Before (worker-saturation: inf):

Notice the "execution width" is 3 inf

Current (worker-saturation: 1.1):

Execution width is 2 1 1

worker-saturation: 1.0:

Execution width is 1 (we entirely completed one chain before moving onto the next) 1 0

So we can see that 1.1 isn't quite ideal (there's still a little overproduction, aka a little unnecessary memory use), but it's better than before. In practice, this sets a very low cap on the extra memory use.

I think for your real-world workloads, if you upgrade to the latest version, it'll feel like the scheduler is obeying dask.order as you'd expect, without having to do any custom graph optimization.

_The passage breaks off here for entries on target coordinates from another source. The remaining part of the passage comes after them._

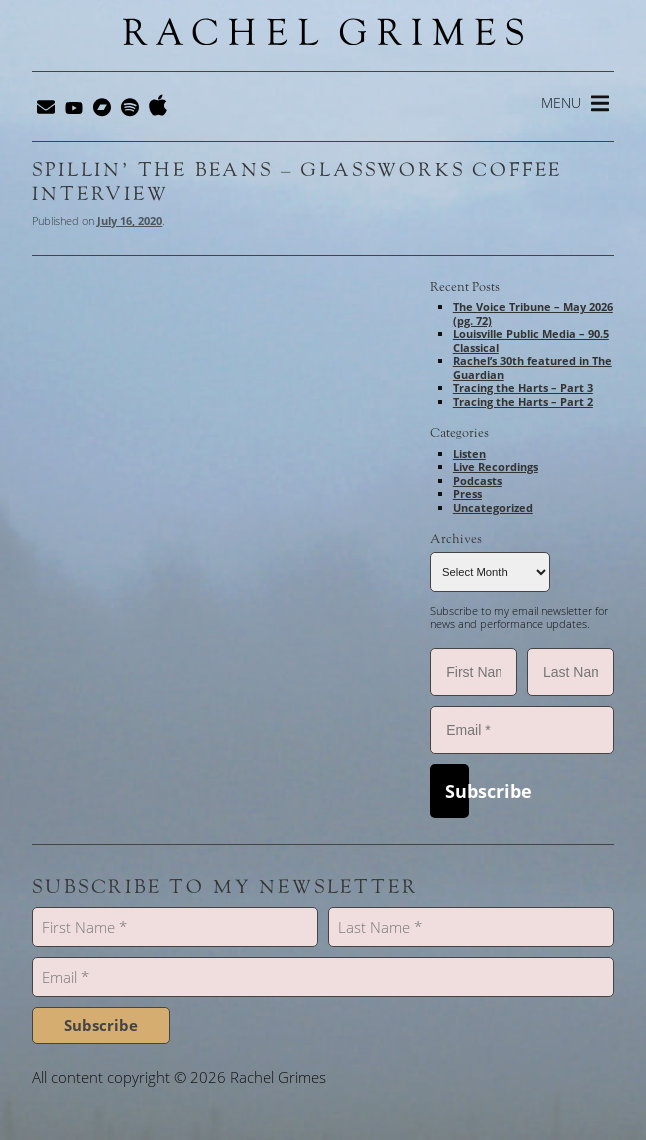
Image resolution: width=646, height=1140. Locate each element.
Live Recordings (495, 466)
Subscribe (456, 791)
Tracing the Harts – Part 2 (523, 401)
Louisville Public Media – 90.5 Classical (531, 340)
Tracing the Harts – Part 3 (523, 387)
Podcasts (477, 480)
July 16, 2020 (129, 220)
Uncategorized (493, 507)
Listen (469, 453)
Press (467, 493)
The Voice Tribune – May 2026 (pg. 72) (533, 313)
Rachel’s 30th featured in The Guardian (532, 367)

gjoseph92 commented 2 years ago

One interesting little thing is your exact reproducer in this issue isn't fixed because of odd edge cases in the scheduling heuristic right now:

With only 2 partitions at worker-saturation: 1.0, you still get the overproduction you originally described in the issue (execution breadth of 2, even though we have 1 thread): 2p-1 0

But if you add any more partitions, suddenly it behaves as you'd expect (execution breadth of 1): 3p-1 0

The entire lower chain is blue (complete). We completed that chain before moving onto the one above. Whereas in the first figure, we're trying to do both chains at once and swapping between them.

This hysteresis happens because the 'new and improved' scheduling mode only kicks in when you have > 2*nthreads tasks. With 2 partitions, you're not over that threshold; with 3, you are: https://github.com/dask/distributed/blob/176a84cb2bb86d6c9fc1507fbceccd63178be260/distributed/scheduler.py#L3034-L3036

Though this edge case hopefully wouldn't come up too much in normal use (usually you'd have a lot more tasks than threads?), it could still be confusing, especially if trying to diagnose things with small examples like this.